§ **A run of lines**
========================================

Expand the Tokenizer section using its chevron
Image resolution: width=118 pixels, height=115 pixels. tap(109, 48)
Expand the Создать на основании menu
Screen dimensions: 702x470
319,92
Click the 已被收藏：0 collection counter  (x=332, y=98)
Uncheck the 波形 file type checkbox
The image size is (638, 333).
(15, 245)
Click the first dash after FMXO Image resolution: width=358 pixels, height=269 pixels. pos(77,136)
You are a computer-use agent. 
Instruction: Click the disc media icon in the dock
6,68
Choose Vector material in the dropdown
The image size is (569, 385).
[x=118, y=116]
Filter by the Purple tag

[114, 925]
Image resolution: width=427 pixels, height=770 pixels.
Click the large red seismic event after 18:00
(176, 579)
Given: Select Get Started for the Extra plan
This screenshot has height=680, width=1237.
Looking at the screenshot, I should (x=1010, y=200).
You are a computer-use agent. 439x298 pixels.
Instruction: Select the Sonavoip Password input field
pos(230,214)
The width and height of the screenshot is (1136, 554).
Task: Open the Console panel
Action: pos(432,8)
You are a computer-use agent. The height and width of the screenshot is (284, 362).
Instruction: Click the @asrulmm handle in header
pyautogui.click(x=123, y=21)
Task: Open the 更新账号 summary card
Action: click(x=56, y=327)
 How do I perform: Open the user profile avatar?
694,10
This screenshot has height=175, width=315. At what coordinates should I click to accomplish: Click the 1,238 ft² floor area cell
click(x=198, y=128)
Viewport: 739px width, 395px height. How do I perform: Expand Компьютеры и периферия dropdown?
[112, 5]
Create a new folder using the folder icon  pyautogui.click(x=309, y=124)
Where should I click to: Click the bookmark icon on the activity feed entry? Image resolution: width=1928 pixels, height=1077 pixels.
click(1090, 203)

========================================

§ **THE EXERCISE**
Quote every line above word for word, from first to last.

§ **TASK RESULT**
Expand the Tokenizer section using its chevron
Image resolution: width=118 pixels, height=115 pixels. tap(109, 48)
Expand the Создать на основании menu
Screen dimensions: 702x470
319,92
Click the 已被收藏：0 collection counter  (x=332, y=98)
Uncheck the 波形 file type checkbox
The image size is (638, 333).
(15, 245)
Click the first dash after FMXO Image resolution: width=358 pixels, height=269 pixels. pos(77,136)
You are a computer-use agent. 
Instruction: Click the disc media icon in the dock
6,68
Choose Vector material in the dropdown
The image size is (569, 385).
[x=118, y=116]
Filter by the Purple tag

[114, 925]
Image resolution: width=427 pixels, height=770 pixels.
Click the large red seismic event after 18:00
(176, 579)
Given: Select Get Started for the Extra plan
This screenshot has height=680, width=1237.
Looking at the screenshot, I should (x=1010, y=200).
You are a computer-use agent. 439x298 pixels.
Instruction: Select the Sonavoip Password input field
pos(230,214)
The width and height of the screenshot is (1136, 554).
Task: Open the Console panel
Action: pos(432,8)
You are a computer-use agent. The height and width of the screenshot is (284, 362).
Instruction: Click the @asrulmm handle in header
pyautogui.click(x=123, y=21)
Task: Open the 更新账号 summary card
Action: click(x=56, y=327)
 How do I perform: Open the user profile avatar?
694,10
This screenshot has height=175, width=315. At what coordinates should I click to accomplish: Click the 1,238 ft² floor area cell
click(x=198, y=128)
Viewport: 739px width, 395px height. How do I perform: Expand Компьютеры и периферия dropdown?
[112, 5]
Create a new folder using the folder icon  pyautogui.click(x=309, y=124)
Where should I click to: Click the bookmark icon on the activity feed entry? Image resolution: width=1928 pixels, height=1077 pixels.
click(1090, 203)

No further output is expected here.